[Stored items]
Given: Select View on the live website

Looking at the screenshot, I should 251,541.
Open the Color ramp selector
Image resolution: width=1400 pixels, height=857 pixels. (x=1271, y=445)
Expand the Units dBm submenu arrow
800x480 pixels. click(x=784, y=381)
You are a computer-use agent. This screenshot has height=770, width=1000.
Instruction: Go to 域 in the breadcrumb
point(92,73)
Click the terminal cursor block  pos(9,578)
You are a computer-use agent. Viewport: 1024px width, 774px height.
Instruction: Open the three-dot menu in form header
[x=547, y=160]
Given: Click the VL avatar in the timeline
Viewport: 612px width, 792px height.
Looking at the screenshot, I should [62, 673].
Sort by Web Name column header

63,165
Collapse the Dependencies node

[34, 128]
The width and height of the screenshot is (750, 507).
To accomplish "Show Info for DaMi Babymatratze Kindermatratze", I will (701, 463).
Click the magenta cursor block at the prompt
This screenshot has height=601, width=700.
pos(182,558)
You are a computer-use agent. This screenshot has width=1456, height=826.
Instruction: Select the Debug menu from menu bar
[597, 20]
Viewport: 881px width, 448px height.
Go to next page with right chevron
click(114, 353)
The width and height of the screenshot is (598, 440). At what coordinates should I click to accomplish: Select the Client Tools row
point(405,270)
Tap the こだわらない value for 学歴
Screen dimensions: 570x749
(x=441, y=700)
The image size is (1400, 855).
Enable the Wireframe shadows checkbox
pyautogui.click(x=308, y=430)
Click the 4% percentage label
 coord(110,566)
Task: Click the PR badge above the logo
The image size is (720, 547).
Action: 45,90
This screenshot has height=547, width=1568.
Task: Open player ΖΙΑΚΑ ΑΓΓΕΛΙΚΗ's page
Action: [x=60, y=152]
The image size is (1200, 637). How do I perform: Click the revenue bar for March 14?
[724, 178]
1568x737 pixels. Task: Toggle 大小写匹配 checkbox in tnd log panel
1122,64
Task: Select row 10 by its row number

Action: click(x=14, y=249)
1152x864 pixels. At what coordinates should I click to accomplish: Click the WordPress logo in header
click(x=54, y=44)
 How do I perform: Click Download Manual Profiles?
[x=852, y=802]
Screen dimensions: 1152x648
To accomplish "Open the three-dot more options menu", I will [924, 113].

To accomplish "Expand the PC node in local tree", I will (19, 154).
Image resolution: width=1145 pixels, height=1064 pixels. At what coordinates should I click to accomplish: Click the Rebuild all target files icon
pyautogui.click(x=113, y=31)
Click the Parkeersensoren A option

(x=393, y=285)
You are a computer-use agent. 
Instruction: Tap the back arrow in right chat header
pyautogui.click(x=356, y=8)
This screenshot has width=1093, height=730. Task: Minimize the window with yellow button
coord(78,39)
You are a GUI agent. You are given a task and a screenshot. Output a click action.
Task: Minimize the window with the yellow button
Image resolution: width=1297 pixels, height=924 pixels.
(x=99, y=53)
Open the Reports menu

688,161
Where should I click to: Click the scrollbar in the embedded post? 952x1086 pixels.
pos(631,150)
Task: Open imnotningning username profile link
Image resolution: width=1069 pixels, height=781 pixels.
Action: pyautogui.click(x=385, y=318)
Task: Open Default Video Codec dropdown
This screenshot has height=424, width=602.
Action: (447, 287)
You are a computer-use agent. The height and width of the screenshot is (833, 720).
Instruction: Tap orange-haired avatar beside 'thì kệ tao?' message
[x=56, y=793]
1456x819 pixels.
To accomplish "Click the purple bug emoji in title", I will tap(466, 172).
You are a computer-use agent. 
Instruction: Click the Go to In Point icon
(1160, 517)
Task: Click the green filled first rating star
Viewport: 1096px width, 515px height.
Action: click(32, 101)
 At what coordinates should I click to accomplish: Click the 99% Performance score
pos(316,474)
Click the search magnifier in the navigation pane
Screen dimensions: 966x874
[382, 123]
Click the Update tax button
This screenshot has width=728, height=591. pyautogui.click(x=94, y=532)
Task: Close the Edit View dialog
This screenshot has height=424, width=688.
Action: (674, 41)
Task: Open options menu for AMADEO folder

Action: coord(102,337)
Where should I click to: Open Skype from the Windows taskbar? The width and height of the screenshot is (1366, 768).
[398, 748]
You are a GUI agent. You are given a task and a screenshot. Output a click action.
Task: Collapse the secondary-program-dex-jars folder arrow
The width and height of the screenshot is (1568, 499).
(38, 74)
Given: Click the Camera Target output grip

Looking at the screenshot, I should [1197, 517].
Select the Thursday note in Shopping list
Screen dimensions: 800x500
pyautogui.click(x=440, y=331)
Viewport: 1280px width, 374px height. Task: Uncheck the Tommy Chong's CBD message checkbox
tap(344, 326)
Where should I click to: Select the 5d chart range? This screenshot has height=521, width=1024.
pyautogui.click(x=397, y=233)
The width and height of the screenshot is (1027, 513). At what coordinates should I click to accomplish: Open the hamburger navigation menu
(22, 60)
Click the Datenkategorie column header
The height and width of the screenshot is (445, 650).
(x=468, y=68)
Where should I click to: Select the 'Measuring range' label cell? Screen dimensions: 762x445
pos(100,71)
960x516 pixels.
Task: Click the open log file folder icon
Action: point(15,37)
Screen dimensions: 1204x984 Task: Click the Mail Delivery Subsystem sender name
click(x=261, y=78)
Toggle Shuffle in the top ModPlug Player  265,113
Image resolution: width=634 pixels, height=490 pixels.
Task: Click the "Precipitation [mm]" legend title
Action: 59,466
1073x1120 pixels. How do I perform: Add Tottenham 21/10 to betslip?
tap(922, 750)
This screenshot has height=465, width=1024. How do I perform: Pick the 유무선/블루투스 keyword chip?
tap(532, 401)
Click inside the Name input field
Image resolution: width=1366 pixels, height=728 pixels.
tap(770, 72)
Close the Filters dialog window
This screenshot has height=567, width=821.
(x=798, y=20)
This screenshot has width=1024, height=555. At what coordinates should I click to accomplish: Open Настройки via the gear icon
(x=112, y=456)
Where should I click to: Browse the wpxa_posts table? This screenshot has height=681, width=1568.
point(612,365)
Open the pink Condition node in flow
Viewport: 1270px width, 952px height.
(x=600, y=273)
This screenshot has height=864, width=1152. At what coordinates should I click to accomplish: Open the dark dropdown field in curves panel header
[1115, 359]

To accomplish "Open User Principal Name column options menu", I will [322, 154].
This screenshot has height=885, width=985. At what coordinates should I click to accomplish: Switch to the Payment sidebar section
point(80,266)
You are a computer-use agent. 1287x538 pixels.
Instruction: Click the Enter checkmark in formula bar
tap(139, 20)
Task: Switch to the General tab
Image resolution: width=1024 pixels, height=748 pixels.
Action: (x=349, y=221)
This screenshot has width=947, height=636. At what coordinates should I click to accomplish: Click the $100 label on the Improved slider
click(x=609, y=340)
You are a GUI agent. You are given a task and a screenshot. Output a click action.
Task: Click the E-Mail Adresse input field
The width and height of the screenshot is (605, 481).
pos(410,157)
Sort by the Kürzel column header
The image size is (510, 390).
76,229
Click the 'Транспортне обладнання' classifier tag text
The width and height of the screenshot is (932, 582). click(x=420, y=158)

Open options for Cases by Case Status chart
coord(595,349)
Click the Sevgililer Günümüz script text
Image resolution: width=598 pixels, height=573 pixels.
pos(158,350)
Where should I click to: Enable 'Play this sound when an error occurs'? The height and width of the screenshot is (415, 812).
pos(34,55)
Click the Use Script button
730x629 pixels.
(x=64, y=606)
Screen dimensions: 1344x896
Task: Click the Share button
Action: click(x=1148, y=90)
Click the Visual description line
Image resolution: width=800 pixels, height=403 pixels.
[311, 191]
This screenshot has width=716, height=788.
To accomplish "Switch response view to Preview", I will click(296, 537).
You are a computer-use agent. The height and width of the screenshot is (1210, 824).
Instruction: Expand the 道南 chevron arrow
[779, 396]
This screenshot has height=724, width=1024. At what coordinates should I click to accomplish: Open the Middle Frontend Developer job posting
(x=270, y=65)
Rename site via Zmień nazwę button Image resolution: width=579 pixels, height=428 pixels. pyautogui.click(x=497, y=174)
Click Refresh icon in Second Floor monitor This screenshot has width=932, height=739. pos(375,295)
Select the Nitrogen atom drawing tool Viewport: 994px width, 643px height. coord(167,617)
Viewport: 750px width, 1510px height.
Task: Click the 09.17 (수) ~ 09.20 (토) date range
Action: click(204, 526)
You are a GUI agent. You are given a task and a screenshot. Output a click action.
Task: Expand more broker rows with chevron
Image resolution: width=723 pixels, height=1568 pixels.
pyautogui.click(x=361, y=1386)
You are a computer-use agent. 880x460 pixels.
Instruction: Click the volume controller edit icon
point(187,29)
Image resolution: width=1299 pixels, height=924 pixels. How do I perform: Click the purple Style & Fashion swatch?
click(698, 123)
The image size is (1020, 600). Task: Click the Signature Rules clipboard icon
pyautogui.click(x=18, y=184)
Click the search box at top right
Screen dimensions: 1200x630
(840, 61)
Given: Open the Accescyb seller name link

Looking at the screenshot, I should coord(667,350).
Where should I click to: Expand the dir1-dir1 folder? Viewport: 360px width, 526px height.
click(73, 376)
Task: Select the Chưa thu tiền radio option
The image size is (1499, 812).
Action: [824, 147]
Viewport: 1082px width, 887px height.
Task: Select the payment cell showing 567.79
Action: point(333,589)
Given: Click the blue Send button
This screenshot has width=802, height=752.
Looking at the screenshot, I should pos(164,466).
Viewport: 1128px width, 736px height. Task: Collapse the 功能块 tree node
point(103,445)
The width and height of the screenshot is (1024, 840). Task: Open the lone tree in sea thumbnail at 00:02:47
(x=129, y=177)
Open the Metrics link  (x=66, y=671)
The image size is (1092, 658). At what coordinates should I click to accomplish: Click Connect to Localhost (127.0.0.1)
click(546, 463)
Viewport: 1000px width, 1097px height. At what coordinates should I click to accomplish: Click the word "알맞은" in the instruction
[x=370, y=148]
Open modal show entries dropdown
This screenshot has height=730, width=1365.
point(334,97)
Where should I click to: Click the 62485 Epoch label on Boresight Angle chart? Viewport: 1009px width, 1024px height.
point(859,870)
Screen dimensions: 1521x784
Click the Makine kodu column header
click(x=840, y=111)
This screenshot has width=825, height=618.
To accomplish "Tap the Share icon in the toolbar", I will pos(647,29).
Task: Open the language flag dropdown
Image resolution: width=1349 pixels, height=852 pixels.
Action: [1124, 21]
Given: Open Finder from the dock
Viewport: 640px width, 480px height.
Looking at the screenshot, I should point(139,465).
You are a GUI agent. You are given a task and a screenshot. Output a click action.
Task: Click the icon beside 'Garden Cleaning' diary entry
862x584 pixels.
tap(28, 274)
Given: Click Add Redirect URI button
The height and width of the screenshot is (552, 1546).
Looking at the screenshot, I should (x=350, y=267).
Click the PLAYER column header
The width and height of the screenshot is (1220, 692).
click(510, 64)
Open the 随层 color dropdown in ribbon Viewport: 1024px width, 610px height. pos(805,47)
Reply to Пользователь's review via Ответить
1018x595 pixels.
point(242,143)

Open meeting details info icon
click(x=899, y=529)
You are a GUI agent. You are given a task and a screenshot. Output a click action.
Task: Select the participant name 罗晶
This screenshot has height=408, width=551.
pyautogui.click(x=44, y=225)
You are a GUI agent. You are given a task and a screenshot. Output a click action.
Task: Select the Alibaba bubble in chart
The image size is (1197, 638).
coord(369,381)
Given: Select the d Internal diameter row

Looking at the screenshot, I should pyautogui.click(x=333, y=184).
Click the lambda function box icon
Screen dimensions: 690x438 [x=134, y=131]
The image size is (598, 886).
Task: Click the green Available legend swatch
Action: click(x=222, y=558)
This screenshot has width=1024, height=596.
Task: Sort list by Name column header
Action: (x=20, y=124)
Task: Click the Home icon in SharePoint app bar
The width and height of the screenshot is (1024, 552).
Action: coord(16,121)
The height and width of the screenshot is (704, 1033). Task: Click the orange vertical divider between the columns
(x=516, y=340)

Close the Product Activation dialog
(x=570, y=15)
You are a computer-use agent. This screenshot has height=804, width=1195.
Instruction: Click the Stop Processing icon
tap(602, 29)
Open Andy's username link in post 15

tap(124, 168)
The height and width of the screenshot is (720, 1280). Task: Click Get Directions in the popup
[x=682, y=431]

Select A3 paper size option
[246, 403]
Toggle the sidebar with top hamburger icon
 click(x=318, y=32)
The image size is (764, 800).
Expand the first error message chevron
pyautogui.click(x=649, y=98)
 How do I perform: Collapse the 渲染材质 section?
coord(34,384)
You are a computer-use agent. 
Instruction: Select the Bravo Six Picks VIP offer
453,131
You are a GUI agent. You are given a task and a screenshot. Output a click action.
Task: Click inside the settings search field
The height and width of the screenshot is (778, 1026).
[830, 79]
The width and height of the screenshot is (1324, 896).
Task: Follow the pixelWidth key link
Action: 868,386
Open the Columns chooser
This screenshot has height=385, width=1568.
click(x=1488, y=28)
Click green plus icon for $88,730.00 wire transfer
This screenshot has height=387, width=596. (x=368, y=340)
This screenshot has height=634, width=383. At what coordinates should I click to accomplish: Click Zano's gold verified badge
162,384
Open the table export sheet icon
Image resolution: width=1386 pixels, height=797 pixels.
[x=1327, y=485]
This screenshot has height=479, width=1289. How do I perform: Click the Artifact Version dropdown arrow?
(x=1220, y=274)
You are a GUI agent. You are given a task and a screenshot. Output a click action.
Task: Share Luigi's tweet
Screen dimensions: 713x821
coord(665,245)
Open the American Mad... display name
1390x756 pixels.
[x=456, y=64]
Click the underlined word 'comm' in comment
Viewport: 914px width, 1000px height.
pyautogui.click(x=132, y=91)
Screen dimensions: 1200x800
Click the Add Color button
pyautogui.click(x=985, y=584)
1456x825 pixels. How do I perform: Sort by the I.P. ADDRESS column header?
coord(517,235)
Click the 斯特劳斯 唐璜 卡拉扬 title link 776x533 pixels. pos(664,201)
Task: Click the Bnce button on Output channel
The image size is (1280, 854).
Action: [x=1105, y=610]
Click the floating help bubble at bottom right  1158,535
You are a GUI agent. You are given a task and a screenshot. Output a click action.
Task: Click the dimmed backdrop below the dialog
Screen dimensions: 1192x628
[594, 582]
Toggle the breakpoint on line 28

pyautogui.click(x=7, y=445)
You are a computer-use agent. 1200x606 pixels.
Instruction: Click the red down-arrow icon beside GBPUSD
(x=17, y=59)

Description of the task: Up to and including the line with "The width and height of the screenshot is (750, 507).", write out the records above exactly, starting from their first line.

Solution to this problem:
Given: Select View on the live website

Looking at the screenshot, I should 251,541.
Open the Color ramp selector
Image resolution: width=1400 pixels, height=857 pixels. (x=1271, y=445)
Expand the Units dBm submenu arrow
800x480 pixels. click(x=784, y=381)
You are a computer-use agent. This screenshot has height=770, width=1000.
Instruction: Go to 域 in the breadcrumb
point(92,73)
Click the terminal cursor block  pos(9,578)
You are a computer-use agent. Viewport: 1024px width, 774px height.
Instruction: Open the three-dot menu in form header
[x=547, y=160]
Given: Click the VL avatar in the timeline
Viewport: 612px width, 792px height.
Looking at the screenshot, I should [62, 673].
Sort by Web Name column header

63,165
Collapse the Dependencies node

[34, 128]
The width and height of the screenshot is (750, 507).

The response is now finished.